If Modi and Trump are accelerators of change, Ratan Tata and Mulayam Singh seem to be the status quoists, remote controlling their outfits and refusing the powershift in ceding to the New Order.

Legacy issues dominate India Inc and political organisations because "valuations" of both have risen from being start-ups of the last century to becoming behemoths in 2017. Valuations are the notional price determined for brands that mature over time.

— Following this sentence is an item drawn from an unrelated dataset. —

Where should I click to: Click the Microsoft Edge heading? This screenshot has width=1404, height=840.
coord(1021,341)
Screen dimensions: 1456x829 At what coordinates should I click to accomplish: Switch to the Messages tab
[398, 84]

Who then should ownership of a political brand or conglomerates devolve upon in its tertiary stage of evolution, when a business or political outfit has grown to the level of a public limited company with multiple stakeholders? In commercial terms, for example, the net worth of the Congress in 1947 would be presumably higher in 2017, as equally the premium on the brand equity of the BJP, the SP and the AIADMK, raising the stakes for ownership.

Anachronism

Mulayam’s family soap opera might just have been stage-managed to brush up Akhilesh’s image, setting a new paradigm in rebranding an old party which was becoming an anachronism with the youth, one that could now set a template for scions of other feudal satraps to copy. But obduracy of elders in passing the baton forces rebellion amongst Gen-X to usurp, setting a wrong precedence of irreverence amongst scions.

Crystal gazing into 2017, this is predicted to be the shortest-lived presidency, because how and if Trump divests, recuses and distances himself from his business holdings that could cause conflict of interest with his duties makes him a sitting duck on the brink of impeachment, should there be even a perceived hint of ethical misdemeanor. And if that doesn’t down him, the findings on the Russian cyber espionage that favoured his electoral gains and subverted American elections might be the second political upset.

While back in the Indian landscape, the UP elections rivet as a one-day semi-final between a young CM pitted against the PM as arch campaigner, in a seemingly presidential contest. As for the House of Tatas, one hopes they go for truce in litigation, with PMO playing mediator to protect larger shareholder interests.